### TEXT EXTRACT
I will conquer you one day marathon!

On a more positive note, I can still run and I am keeping the streak alive. I have managed to run at least one mile for the last 7 days and I do not intend on giving up on that challenge. Here is how the miles have added up so far:

Tuesday: 2 miles

Wednesday: 1 mile

Thursday: 10k fun run

Friday: 1 mile

Saturday: 3 miles

Sunday: 12 miles

Today: 1.5 miles

I left my cousin’s house on Saturday morning to head home and after it warmed up, I went out for my run. I was planning on a long run on Sunday morning so I didn’t want to go too far or hard but I was feeling good so I ran out 1.5 miles and ran the whole way back feeling pretty strong with a pace of 8:51. It was a great run and gave me hope for the long run I had planned for Sunday. So that night I carbo loaded with some delicious pancakes with peanut butter on top.

I got up Sunday morning and knew that I wanted to get the run done first thing because I run better in the mornings. But it was 25 degrees out! So I bundled up in my running capris, compression socks, thermal top, my new pullover from Walmart, gloves, and a headband to keep my ears warm. At mile 3 there was still frost on the ground:

My hands got hot around mile 2, so the gloves came off, but I needed everything else to keep me warm for the rest of the run. Here I am happy for a walk/fuel break at mile 3:

At mile 6 I started feeling some pain in my achilles/calf muscle so I turned around and had another walk/fuel break.

Please excuse the luggage under my eyes, that’s what my allergies do to me.

### WHAT TO DO
Update the running post, starting with "My hands got" and going on through "allergies do to me.", and put "bags" in place of "luggage". The lines that come next have nothing to do with the running post.

### AVAILABLE DATA
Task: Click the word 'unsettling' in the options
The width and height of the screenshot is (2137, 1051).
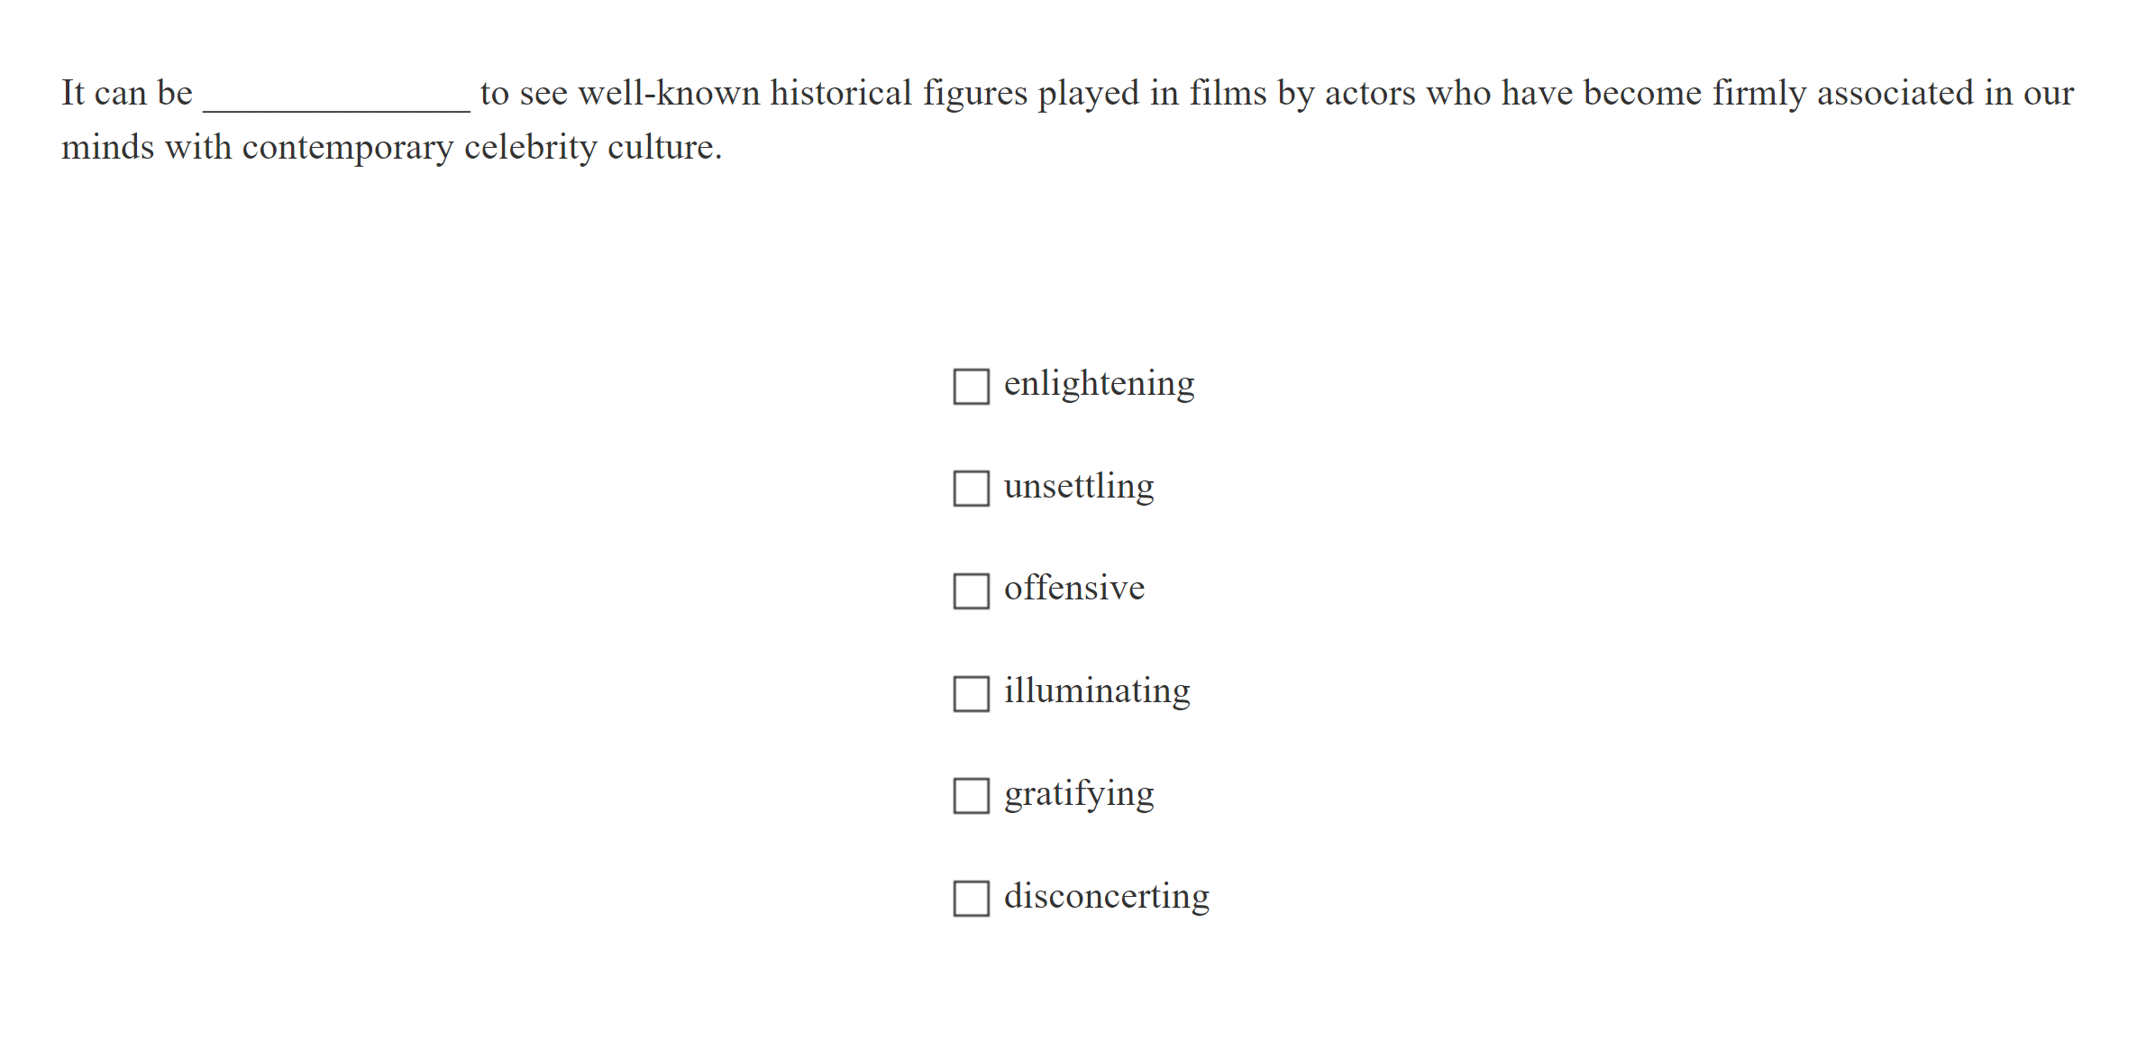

### THE ANSWER
My hands got hot around mile 2, so the gloves came off, but I needed everything else to keep me warm for the rest of the run. Here I am happy for a walk/fuel break at mile 3:

At mile 6 I started feeling some pain in my achilles/calf muscle so I turned around and had another walk/fuel break.

Please excuse the bags under my eyes, that’s what my allergies do to me.